▶ [WHAT TO DO] A word-for-word reproduction of the data below is needed, with no pictures in it.

▶ [DATA FOR REVIEW]
= = = =
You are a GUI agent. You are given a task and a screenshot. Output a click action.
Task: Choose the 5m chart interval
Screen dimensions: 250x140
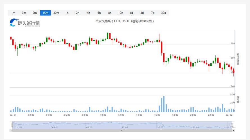click(x=35, y=13)
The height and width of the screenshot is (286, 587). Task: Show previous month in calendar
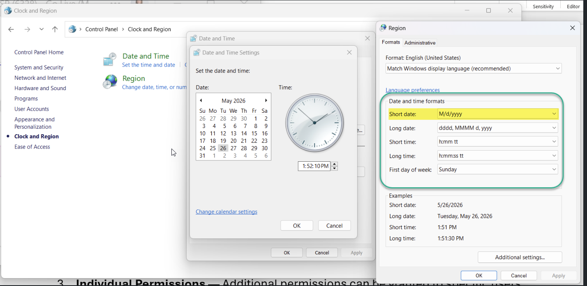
= = = =
▶ [ANSWER TO THIS PROBLEM]
You are a GUI agent. You are given a task and a screenshot. Output a click action.
Task: Choose the 5m chart interval
Screen dimensions: 250x140
click(x=35, y=13)
The height and width of the screenshot is (286, 587). Task: Show previous month in calendar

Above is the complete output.